# RC Lawnmower Nov 18 Progress Update



## CalgaryPT (Nov 18, 2019)

Well, made some more progress and received my batteries for fit-up these past few weeks. The motor mounts are test fitted and just tacked to the group 24 battery tray I made and I'm tweaking a few things on the frame as I go. Discovered one of my split rim tires is mounted backwards for my purposes (valve on inside) so I'll have to take that apart and re-mount it. Never did this to a split rim before, so that will be interesting.

Someone asked me why I used angle iron rather than square tube. Firstly, I had it on hand. But I also used it because it can be punched, which tubing can't. I knew I would be doing a lot of tweaking to the frame and so didn't want to do all that drilling. Punching lets me do oblongs, which are adjustable. It takes seconds instead of hours.
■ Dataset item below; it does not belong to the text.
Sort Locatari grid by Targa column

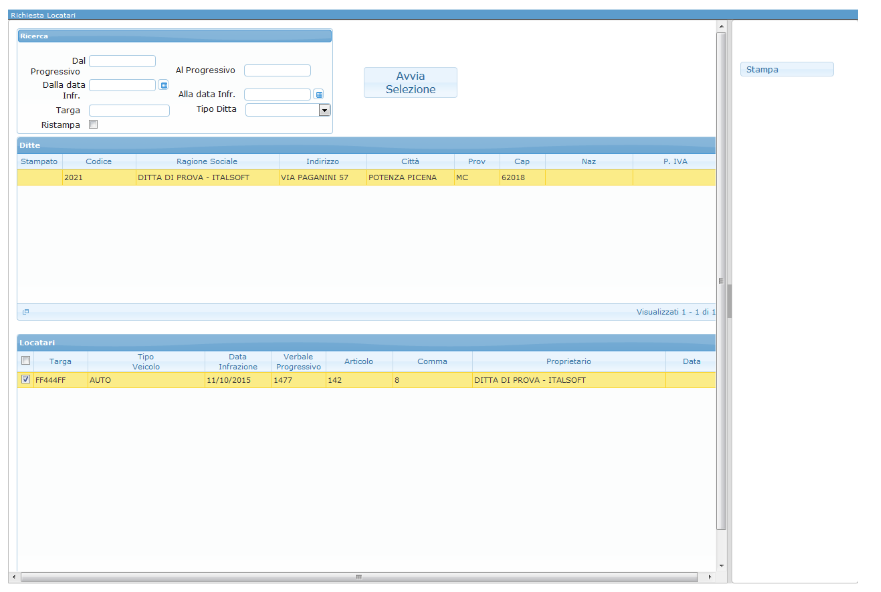click(x=60, y=361)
Still waiting to see if the 1/8" motor mounts and 12 gauge will be strong enough or if I have to switch to 3/16" plate. So far I think I am OK—touch wood. The batteries are about 20 lbs. each and the motors about 15 lbs. each. But the weight is on the drive shafts, so it's not like the rear assembly is supporting all the weight.

One hub is a little tight so may have to machine it a bit...we will see. Also not super confident about my swivel caster system on the front. I may reinforce those either with a gusset arrangement or make some bushings myself. Also I would prefer pneumatic tires for the front, but haven't found stem casters with pneumatics yet. I can find the tires—so if these prove to be an issue I will make my own swivel casters for them.
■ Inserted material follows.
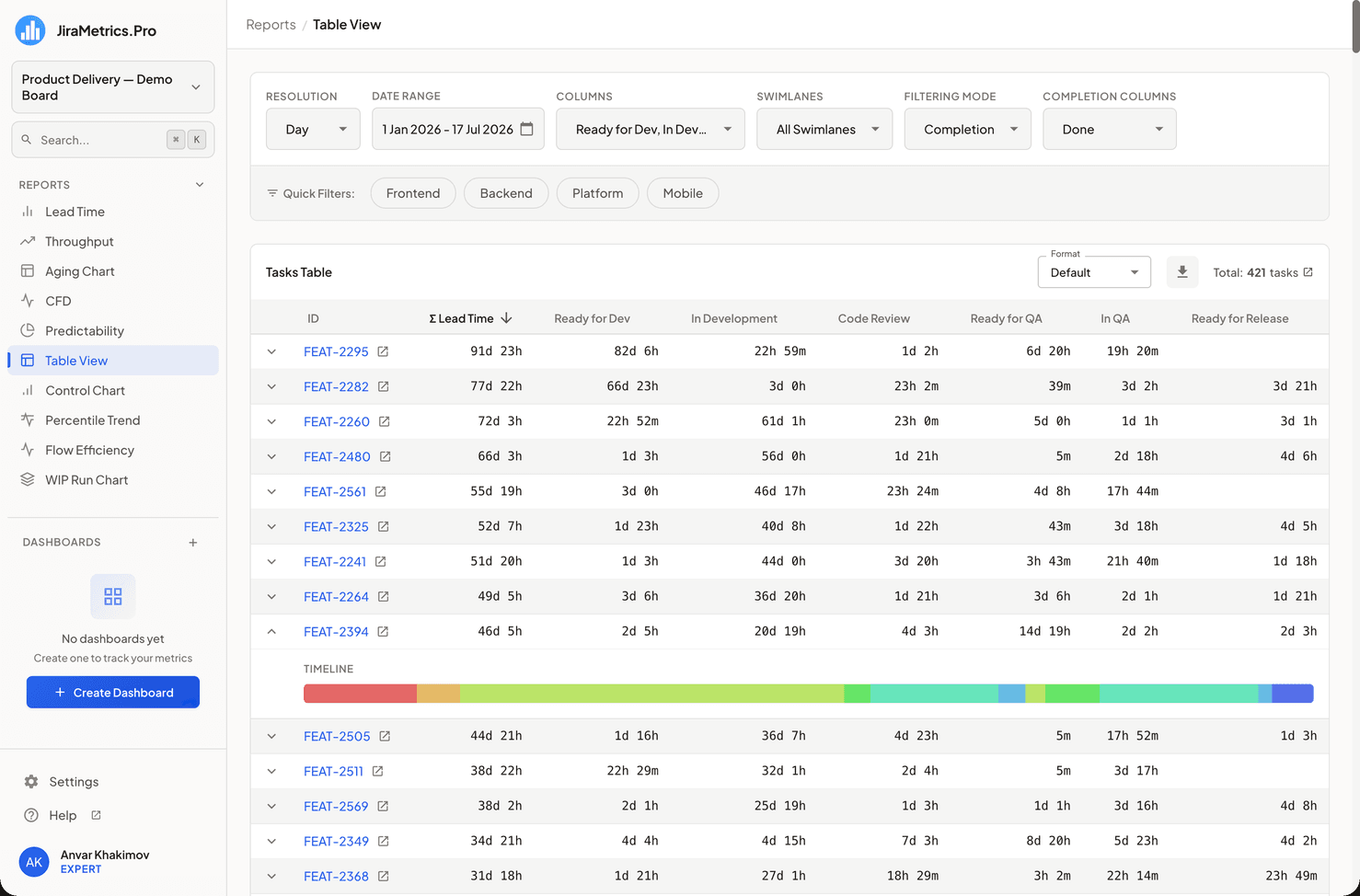This screenshot has width=1360, height=896.
Task: Open FEAT-2480 external link icon
Action: coord(386,456)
Will be mounting the electronics up front. Generally these are at the rear, but I designed the battery tray to hold the batteries side by side instead of stacked sideways, which leaves no room for electronics. I know AGMs are supposed to be fine on their sides, but I've had two failures in the past when I have done this. It may just be coincidence, but you never know. If all works well I hope to build a little mini shed for the unit, one with a drive-in charging station. Front will also have a safety bumper bar that disables the mower if it hits something head on (also reverse). I plan to make this a training mode feature that can be toggled on or off remotely depending on the experience of the operator (or his blood alcohol level  ).
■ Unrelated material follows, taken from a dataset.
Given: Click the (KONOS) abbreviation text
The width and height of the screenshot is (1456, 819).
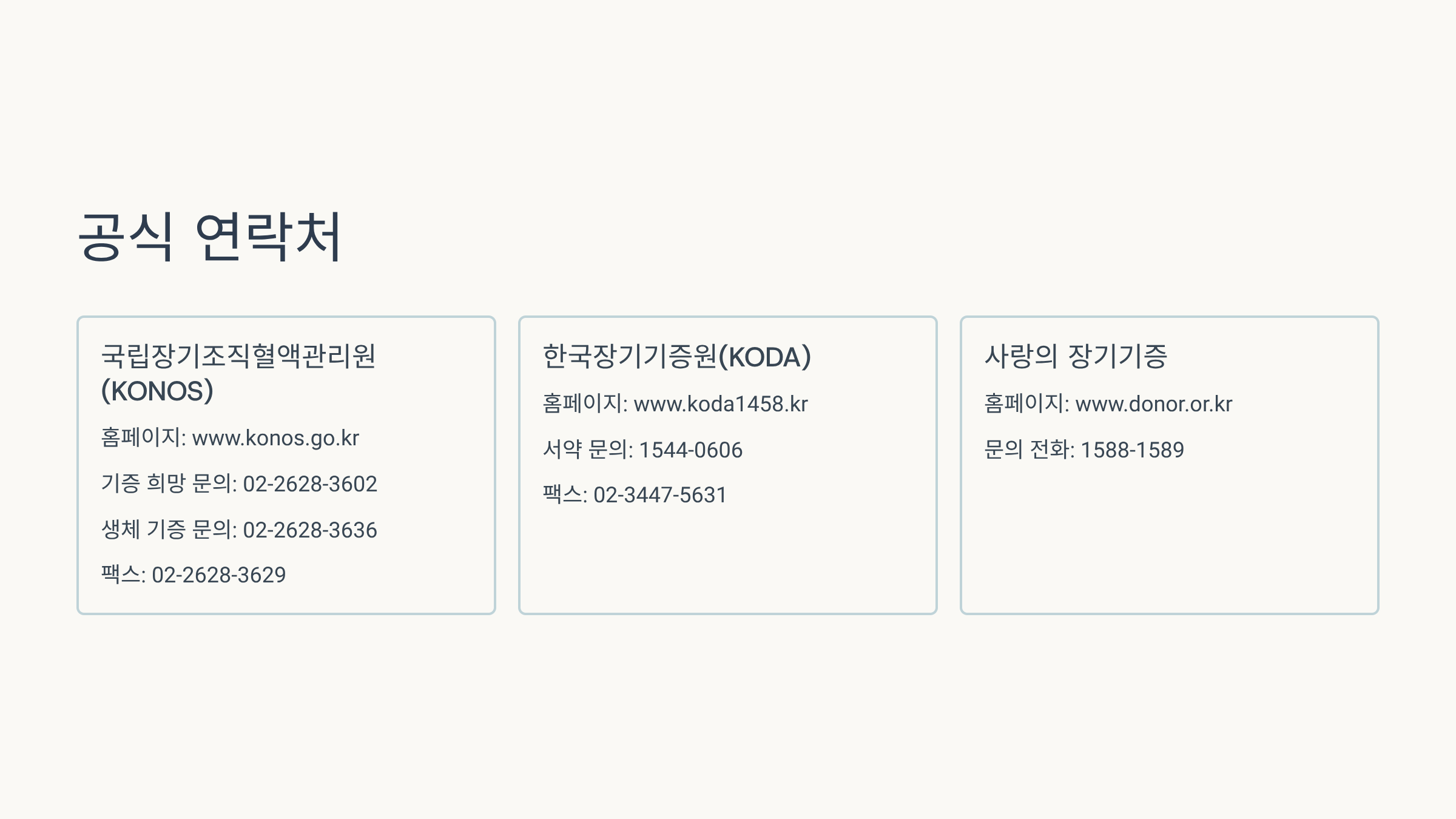Looking at the screenshot, I should 157,391.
Once I complete the frame adjustment and add a support member up front, I'll move on to the Arduino sketches for failsafes, shut down, tilt, etc. The receiver has built-in shutdown for out of range, which seems like a really good idea for a spinning lawn mower. I also need to do some load testing and decide if I will leave the magnetic brakes on or not. My yard is pretty flat, but who knows in the future? Because they consume power I may remove them.


----------



## DPittman (Nov 19, 2019)

Totally cool and awesome!


----------



## PeterT (Nov 19, 2019)

Nice fab work there. very professional.


----------



## Tom O (Nov 19, 2019)

Nice!


----------



## DPittman (Dec 20, 2019)

I was sure I was going to see CalgaryPT name all over this article!   He's got the lawn mower almost all done and a snowblower for heavens sake is just right up his alley!!!!!   Go CalgaryPT!!!!
I can't wait to see your version!!!!

https://www.cbc.ca/news/canada/british-columbia/self-driving-snow-plough-grande-prairie-1.5402713


----------



## DPittman (Dec 20, 2019)

Ha ha I was so excited to share this article I missed that it mows grass too!   Now I'm pretty sure CalgaryPT is behind this project!??????


----------



## CalgaryPT (Dec 20, 2019)

Mine will have a cupholder.


----------



## Alexander (Dec 21, 2019)

Are those tires from princess auto? I saw some there that were 3.5 wide for a 4 inch rim. Super small but the price is great.


----------



## CalgaryPT (Dec 21, 2019)

Nope. They are from a robotics company in the USA. They are actually 13” diameter tubed split rims.


----------



## Bofobo (Dec 23, 2019)

I like, but You are missing edgers  waiting for that mod next


----------



## CalgaryPT (Dec 23, 2019)

Doesn’t the cup holder for beer take priority? I’m confused.


----------



## Bofobo (Dec 25, 2019)

Beer holder should be on the controller, otherwise you may as well push the thing around, having to chase the vibrobeer holder around the yard is not very appealing I’m sure. But not having to put down the beer to trim sure is


----------